Shinpei Saito, Keisuke Ando, Shinichi Sakamoto, Minhui Xu, Yasutaka Yamada, Junryo Rii, Sanji Kanaoka, Jiaxing Wei, Xue Zhao, Sangjon Pae, Manato Kanesaka, Yusuke Goto, Tomokazu Sazuka, Yusuke Imamura, Yoshie Reien, Norie Hamaguchi-Suzuki, Shota Saito, Yuri Hirayama, Hirofumi Hashimoto, Yoshikatsu Kanai, Tomohiko Ichikawa, Naohiko Anzai
Cancer science 2024年4月24日
L-type amino acid transporter 1 (LAT1) is specifically expressed in many malignancies, contributes to the transport of essential amino acids, such as leucine, and regulates the mammalian target of rapamycin (mTOR) signaling pathway.
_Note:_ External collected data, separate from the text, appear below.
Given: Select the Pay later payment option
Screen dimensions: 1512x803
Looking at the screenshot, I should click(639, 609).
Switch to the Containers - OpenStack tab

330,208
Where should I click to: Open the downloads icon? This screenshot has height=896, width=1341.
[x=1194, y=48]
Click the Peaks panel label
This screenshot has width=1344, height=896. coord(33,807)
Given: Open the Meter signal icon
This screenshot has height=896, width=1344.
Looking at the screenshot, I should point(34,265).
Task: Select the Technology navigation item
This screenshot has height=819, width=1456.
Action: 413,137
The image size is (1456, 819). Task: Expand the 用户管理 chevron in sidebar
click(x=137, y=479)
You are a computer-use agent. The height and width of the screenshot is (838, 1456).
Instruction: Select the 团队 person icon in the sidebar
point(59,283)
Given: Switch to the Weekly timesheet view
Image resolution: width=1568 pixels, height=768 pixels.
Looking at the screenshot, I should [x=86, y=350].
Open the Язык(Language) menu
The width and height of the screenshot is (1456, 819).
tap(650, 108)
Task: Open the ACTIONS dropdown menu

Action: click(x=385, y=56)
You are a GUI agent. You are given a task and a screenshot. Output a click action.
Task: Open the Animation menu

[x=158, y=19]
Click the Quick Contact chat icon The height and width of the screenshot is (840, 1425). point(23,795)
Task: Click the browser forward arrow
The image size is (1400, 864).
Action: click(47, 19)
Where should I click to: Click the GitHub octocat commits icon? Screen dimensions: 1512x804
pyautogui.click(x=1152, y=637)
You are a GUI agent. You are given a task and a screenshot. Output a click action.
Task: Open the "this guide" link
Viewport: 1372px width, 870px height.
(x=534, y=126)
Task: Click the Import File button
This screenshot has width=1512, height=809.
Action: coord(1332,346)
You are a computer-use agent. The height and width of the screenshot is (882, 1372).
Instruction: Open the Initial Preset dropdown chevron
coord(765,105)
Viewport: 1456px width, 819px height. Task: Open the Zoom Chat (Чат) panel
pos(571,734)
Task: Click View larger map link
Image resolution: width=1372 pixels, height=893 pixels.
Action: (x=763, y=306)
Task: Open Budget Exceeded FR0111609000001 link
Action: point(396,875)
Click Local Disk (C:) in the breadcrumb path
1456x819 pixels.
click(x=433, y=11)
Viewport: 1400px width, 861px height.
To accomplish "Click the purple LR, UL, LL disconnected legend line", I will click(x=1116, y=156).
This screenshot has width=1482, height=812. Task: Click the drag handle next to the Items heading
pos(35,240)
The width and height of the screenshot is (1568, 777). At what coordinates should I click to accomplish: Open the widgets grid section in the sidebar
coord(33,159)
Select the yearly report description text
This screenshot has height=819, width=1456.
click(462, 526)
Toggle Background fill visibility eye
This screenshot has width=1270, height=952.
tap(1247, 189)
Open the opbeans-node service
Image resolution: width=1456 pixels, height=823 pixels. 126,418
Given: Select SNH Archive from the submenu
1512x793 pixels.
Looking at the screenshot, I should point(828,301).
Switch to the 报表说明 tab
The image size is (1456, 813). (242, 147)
We investigated the expression profile and functional role of LAT1 in prostate cancer using JPH203, a specific inhibitor of LAT1. LAT1 was highly expressed in castration-resistant prostate cancer (CRPC) cells, including C4-2 and PC-3 cells, but its expression level was low in castration-sensitive LNCaP cells. JPH203 significantly inhibited [14C] leucine uptake in CRPC cells but had no effect in LNCaP cells. JPH203 inhibited the proliferation, migration, and invasion of CRPC cells but not of LNCaP cells. In C4-2 cells, Cluster of differentiation (CD) 24 was identified by RNA sequencing as a novel downstream target of JPH203. CD24 was downregulated in a JPH203 concentration-dependent manner and suppressed activation of the Wnt/β-catenin signaling pathway. Furthermore, an in vivo study showed that JPH203 inhibited the proliferation of C4-2 cells in a castration environment. The results of this study indicate that JPH203 may exert its antitumor effect in CRPC cells via mTOR and CD24.